- TASK -
Each line of the records containing "agent" is to be copied out and returned.

Stored data
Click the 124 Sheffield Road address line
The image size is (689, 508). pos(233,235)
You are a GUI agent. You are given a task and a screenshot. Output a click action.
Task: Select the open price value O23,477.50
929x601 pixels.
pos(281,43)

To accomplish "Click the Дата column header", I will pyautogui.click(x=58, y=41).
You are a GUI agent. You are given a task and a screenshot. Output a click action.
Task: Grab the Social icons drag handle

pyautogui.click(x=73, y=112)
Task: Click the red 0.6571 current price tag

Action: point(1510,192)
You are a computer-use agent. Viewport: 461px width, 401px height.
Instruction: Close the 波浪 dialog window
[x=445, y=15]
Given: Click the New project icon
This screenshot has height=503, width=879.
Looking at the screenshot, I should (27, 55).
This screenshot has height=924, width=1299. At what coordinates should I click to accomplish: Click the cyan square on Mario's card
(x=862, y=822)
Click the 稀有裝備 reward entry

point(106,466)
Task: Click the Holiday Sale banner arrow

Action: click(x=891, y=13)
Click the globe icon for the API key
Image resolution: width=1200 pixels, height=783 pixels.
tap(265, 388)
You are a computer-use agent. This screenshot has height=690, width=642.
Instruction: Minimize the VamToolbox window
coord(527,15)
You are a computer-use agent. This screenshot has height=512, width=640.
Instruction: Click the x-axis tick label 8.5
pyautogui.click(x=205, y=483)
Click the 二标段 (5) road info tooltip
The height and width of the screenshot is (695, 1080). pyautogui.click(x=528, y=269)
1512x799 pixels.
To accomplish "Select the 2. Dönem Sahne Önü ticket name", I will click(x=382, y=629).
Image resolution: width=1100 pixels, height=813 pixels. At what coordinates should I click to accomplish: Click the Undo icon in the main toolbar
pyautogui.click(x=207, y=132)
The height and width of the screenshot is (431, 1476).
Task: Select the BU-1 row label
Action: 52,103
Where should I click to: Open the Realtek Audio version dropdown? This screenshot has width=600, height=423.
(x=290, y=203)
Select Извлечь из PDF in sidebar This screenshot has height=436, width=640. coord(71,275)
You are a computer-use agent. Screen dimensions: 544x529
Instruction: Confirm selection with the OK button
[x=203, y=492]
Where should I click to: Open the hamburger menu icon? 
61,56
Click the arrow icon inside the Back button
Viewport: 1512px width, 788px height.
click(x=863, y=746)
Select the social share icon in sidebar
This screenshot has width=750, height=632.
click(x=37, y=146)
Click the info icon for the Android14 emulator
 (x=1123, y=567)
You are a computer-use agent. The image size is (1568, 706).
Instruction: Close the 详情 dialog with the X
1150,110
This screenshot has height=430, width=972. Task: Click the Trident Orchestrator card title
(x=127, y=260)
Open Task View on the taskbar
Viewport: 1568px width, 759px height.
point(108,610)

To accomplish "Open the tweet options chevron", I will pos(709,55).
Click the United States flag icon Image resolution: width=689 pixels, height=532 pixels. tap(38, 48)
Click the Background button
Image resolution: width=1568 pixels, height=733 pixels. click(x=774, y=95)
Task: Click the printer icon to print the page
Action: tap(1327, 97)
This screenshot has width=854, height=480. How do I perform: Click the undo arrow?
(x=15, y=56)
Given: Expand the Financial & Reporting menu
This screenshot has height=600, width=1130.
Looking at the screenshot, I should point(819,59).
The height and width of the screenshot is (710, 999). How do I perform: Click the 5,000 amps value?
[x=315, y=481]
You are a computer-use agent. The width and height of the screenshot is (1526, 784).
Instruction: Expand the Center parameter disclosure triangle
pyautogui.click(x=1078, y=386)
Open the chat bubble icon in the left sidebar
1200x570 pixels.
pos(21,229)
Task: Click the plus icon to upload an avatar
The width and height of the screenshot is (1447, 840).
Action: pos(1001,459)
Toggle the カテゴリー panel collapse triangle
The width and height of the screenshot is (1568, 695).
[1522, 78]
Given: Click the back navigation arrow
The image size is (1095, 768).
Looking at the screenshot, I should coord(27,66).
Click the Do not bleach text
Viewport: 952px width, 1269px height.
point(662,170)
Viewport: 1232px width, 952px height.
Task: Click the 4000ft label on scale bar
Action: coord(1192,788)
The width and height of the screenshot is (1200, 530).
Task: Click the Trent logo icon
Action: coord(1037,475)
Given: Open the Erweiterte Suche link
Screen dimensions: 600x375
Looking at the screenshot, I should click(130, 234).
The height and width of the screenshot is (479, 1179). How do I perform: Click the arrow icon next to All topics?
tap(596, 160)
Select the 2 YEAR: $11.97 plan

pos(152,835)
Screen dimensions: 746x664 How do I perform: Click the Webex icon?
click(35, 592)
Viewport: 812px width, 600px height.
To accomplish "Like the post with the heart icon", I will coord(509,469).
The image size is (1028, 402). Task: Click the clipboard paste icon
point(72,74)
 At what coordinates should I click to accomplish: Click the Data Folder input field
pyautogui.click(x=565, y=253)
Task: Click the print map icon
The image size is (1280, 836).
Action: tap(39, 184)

- ANSWER SECTION -
You are a GUI agent. You are given a task and a screenshot. Output a click action.
You are a GUI agent. You are given a task and a screenshot. Output a click action.
You are a computer-use agent. Viewport: 461px width, 401px height.
You are a computer-use agent. This screenshot has height=690, width=642.
You are a computer-use agent. This screenshot has height=512, width=640.
You are a computer-use agent. Screen dimensions: 544x529
You are a computer-use agent. The image size is (1568, 706).
You are a computer-use agent. The width and height of the screenshot is (1526, 784).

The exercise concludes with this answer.